More Questions Than Answers

The proposed poor correlation between amyloid beta protein and cognitive performance brings the premise of the amyloid hypothesis into question. Indeed, the role amyloid beta plays in cognitive performance needs to be examined further. Postmortem examination of the brains of cognitively normal people who lived to be 90 and older have showed amyloid plaques and tau tangles characteristic of AD.14 Referred to as superagers, the amount of neurons found in these patients’ brains compared with the brains of those who died of AD indicates they were protected from the assumed toxicity of the amyloid plaques and destructive nature of the tau tangles.

Possible Solutions

Despite our growing understanding of AD pathology, finding effective treatments continues to be a major challenge. Whereas some researchers are optimistic that recent discoveries in infectious pathologies may lead to the development of preventive solutions, others opine that the findings still require extensive investigation before any reasonable prediction of a solution can be made. Speaking on AD prevention, A. David Smith, DPhil, MA, FMedSci, professor emeritus of pharmacology at the University of Oxford, told NeurologyLiveTM that “infections should not be allowed to become chronic, particularly herpes and gingivitis. My view is that infection is a rather neglected area of research in AD, like nutrition was a few years ago. The increase in research on nutritional risk factors is leading to methods of preven- tion. I think the infection field is at an early stage and should be supported more strongly in the hope that preventive measures

can be developed.”

Itzhaki added, “We don’t yet know if antiviral treatment would slow or even stop disease progression or if, more speculatively, prior antiviral treatment would delay onset of the disease, but it seems possible. Either consequence would be of enormous benefit to patients and to their caregivers.” In terms of a potential AD vaccine, “If an anti-HSV1 vaccine could be produced, vaccination would stop HSV1 infection or possibly stop the virus from entering the brain,” she said.
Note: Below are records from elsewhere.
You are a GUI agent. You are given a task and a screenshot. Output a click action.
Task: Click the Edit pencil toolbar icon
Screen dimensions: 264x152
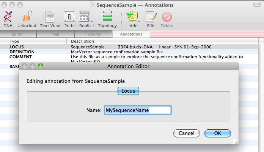(x=151, y=17)
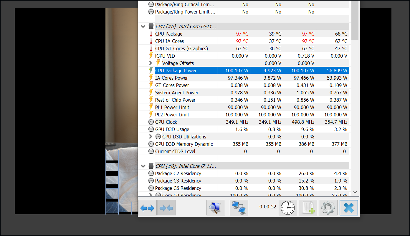Collapse the CPU section above Package C2 Residency
410x236 pixels.
[x=143, y=166]
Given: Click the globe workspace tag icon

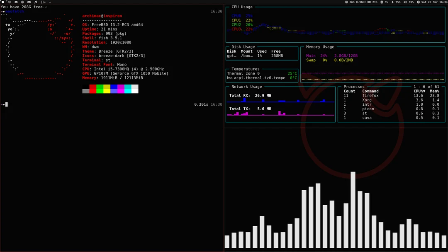Looking at the screenshot, I should pos(22,2).
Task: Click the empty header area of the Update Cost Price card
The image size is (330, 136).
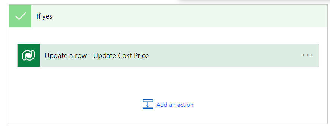Action: pyautogui.click(x=225, y=55)
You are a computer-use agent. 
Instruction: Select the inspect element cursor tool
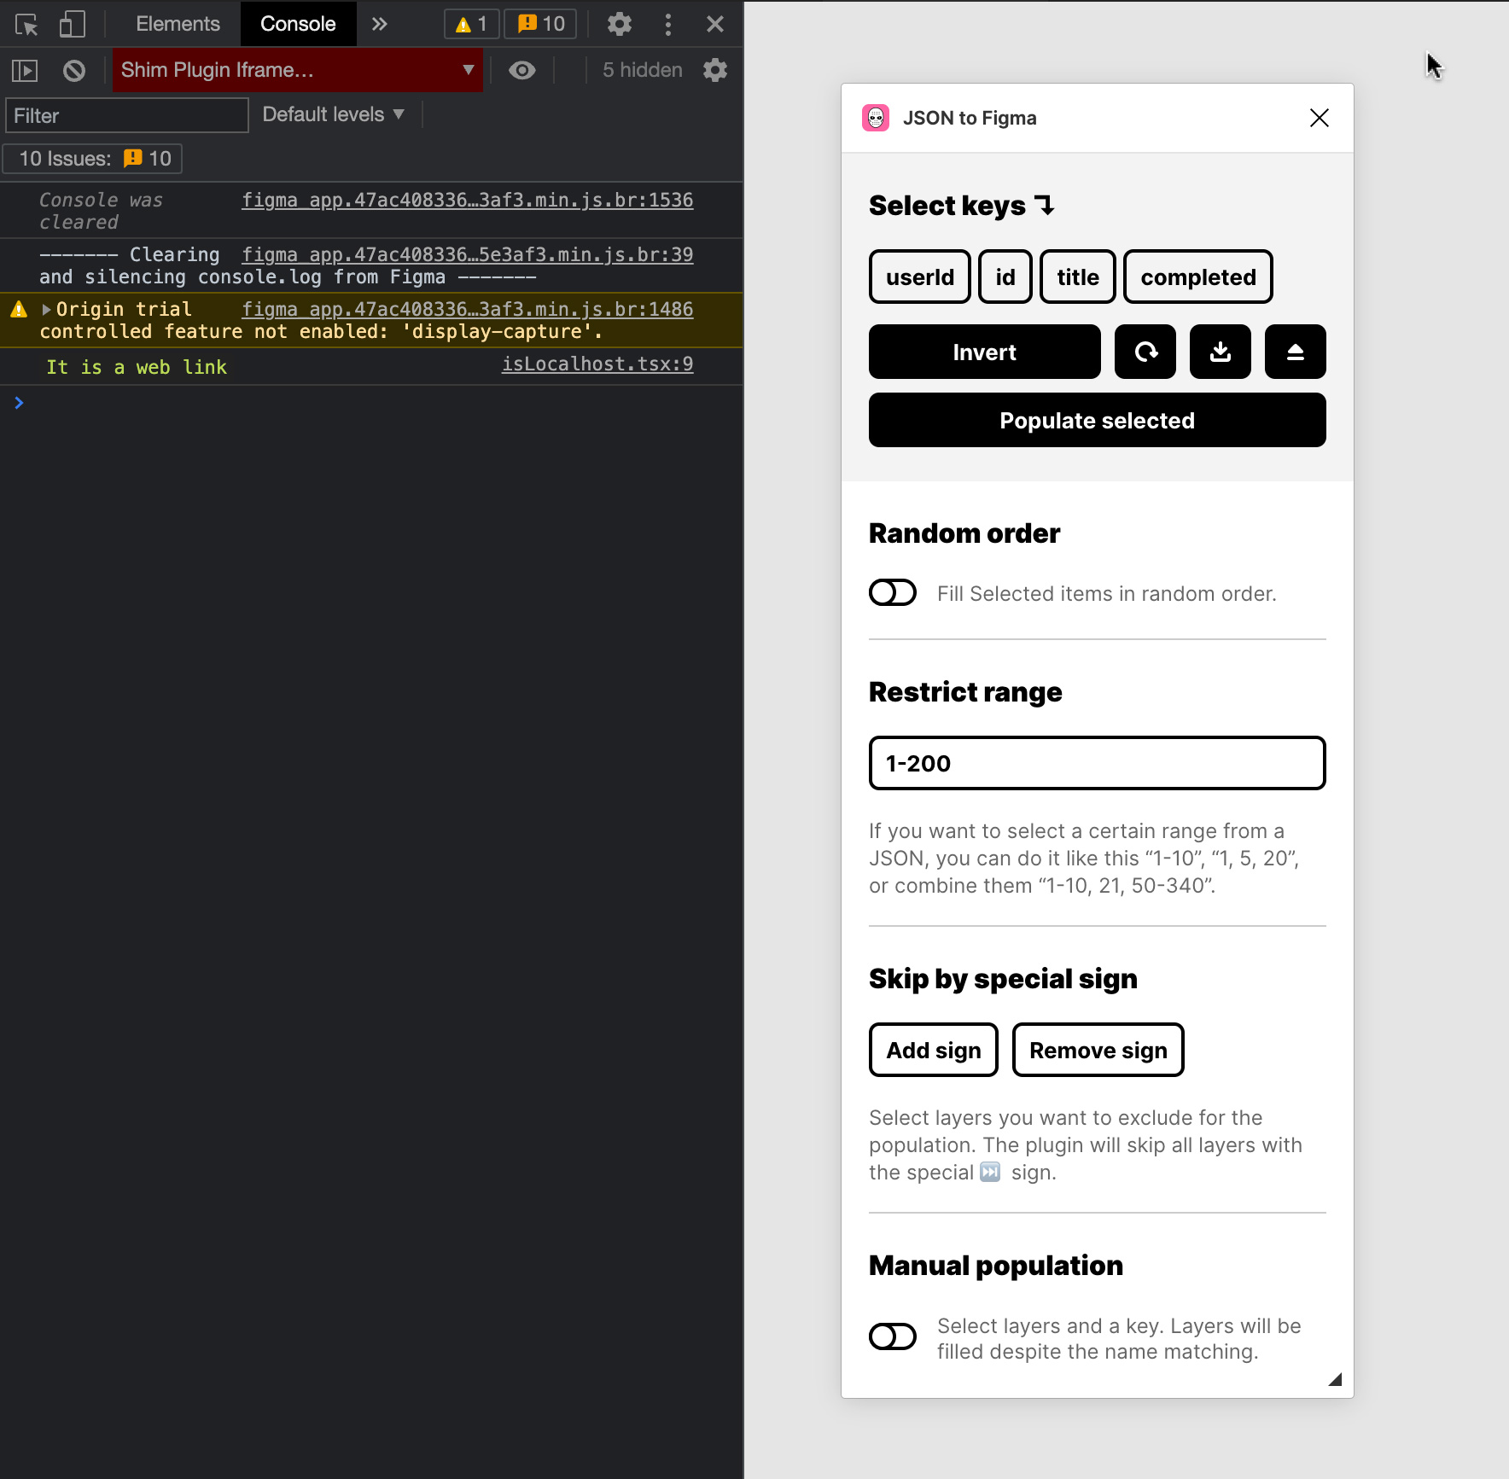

For Tanzi, addressing disease prevention means getting ahead of symptoms by nearly a decade. “We’re creating drugs that reduce the amyloid deposition, and we now know they need to be used at least 5 to 10 years before symptoms because it’s too late to treat amyloid in somebody who already has the symptoms. However, we can also catalogue the microbes that are most common in AD brains and see which viruses and bacteria are most commonly trapped by the plaque. In the future, we might consider a primary prevention by trying to actually fight against those microbes or developing drugs to stop these microbes from getting into the brain so that you don’t need to make amyloid,” he said.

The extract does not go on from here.